Judul buku ini menggambarkan dirimu didalam hidupku. Kau begitu menawan bagai Canopus. Dan aku berharap, aku takkan pernah kehilanganmu.

Senyumku merekah kala aku membaca pesan darinya. Tak sabar ingin cepat-cepat menuliskan apa saja yang ingin aku curahkan padanya.

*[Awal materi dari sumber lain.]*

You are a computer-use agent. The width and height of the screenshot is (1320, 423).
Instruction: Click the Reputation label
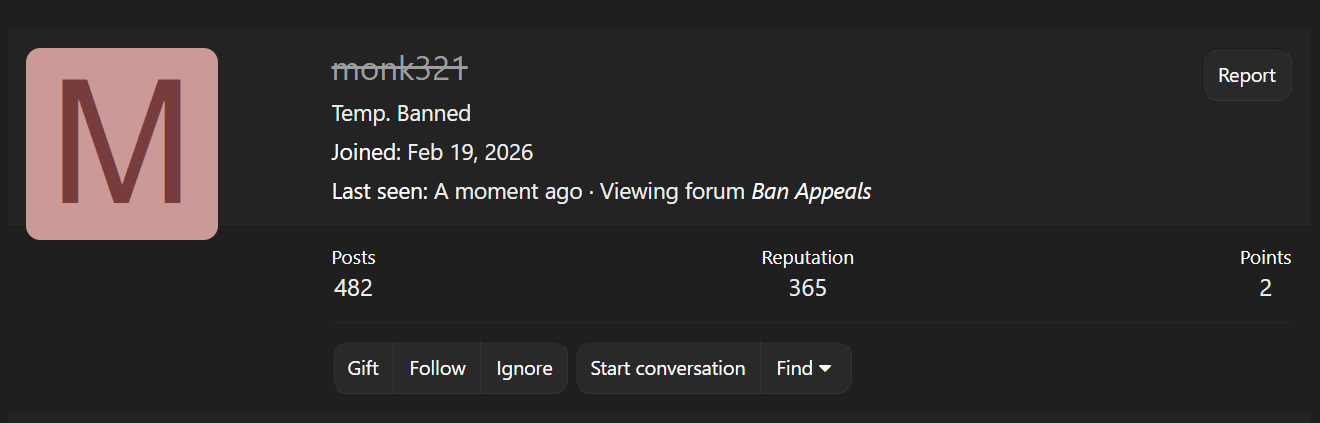(x=807, y=257)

Ketika bel pulang dibunyikan, aku bergegas mengambil langkah untuk menuju ke rumah.

Sore itu langit tampak indah dengan warna langitnya yang biru terbias jingga. Aku berjalan menyusuri jalanan yang ramai dengan mereka yang lelah dengan pekerjaan mereka hari ini.

Sesampainya dirumah, aku membuka lembar pertama buku pemberian Reifan.

Lembar Pertama
Satu minggu semenjak kepergianmu yang harus menyusul keluargamu untuk tinggal disana.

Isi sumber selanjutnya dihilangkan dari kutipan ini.